The Allure of Ambiguity

Ambiguity is a communication strategy that allows the other party to create and maintain their own stories about how an interaction is going to go. This is extremely effective in a variety of business and interpersonal situations. It can provide flexibility and allow each party in the communication to do their own work in making sense of the interaction. There are books and articles on this strategy, lauding it as a way for organizations to avoid pigeonholing themselves in a changing world.

Ambiguity certainly has its appeal as a business strategy. There are lots of people doing this work who are ambiguous enough to draw in clients who want to preserve the possibility in their minds that sexual interaction isn’t completely off the table, even if it is. This might well be a smarter strategy than what I’m trying to do.

My Dubious Decision to Continue with Clarity

But I’m intentionally trying to do something different. I want Holding Space to be intentionally, unambiguously, and openly platonic. I want my clients to know up front that I am focused on the therapeutic benefits of platonic touch. I want my clients to know that they are paying me for emotional and nurturing labor, and I want them to value and serve the parts of themselves that need to be nurtured and cared for in that way.

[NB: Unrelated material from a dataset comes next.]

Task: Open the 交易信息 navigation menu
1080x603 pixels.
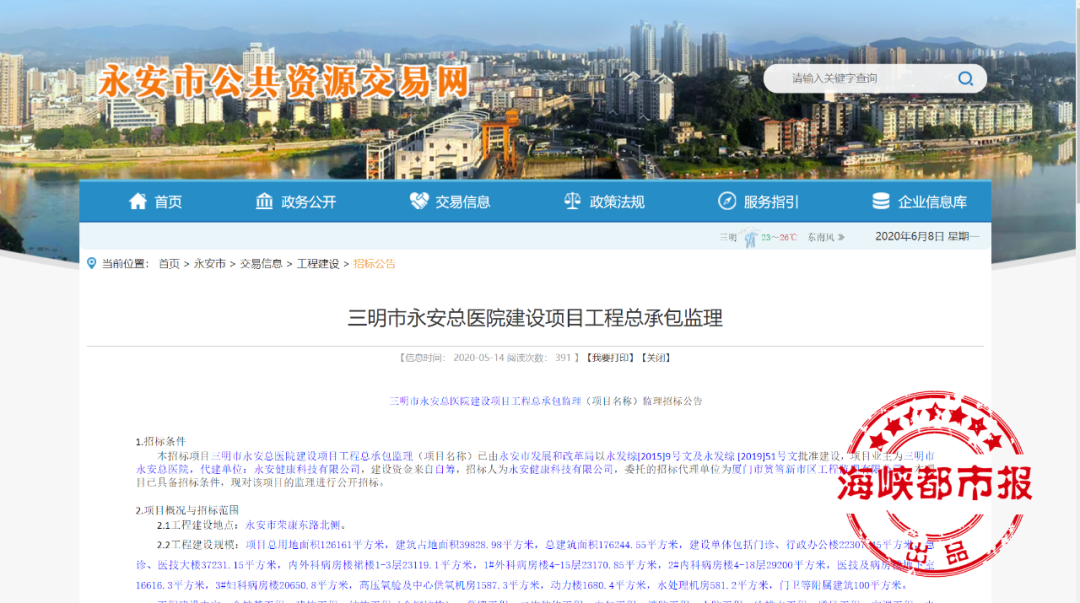Action: [465, 201]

Too much of our culture implies that value is tied to sex appeal (and so inherently to virility and the culture’s ideas about attractiveness.) We don’t make space for needing to manage our physical and emotional health. We don’t pay attention to what would help us to heal and feel whole. Clearly valuing the nurturing of my clients, rather than leaving open the possibility that the “real goal” is sexual is apparently kind of a buzz kill.

Which is sad, really, because cuddle buzz is nearly as good as yoga buzz in terms of having a beneficial, healing effect on the body.

I want Holding Space to be part of the effort to change those things, so I continue my dubious strategy of not accepting tips, and of requiring my clients to explicitly agree to my client agreement before we schedule a session. I understand that this thing where clients are interested until I’m clear about what I’m offering is going to keep happening. But it’s the only way I know to do this work in the way that speaks to me.

I wish I knew how to reach more clients, to create an environment where more people could have those experiences. If you’re looking to spend some time in the healing rest and digest state, I hope you’ll be able to overcome the challenges posed by clarity and give it a try anyway.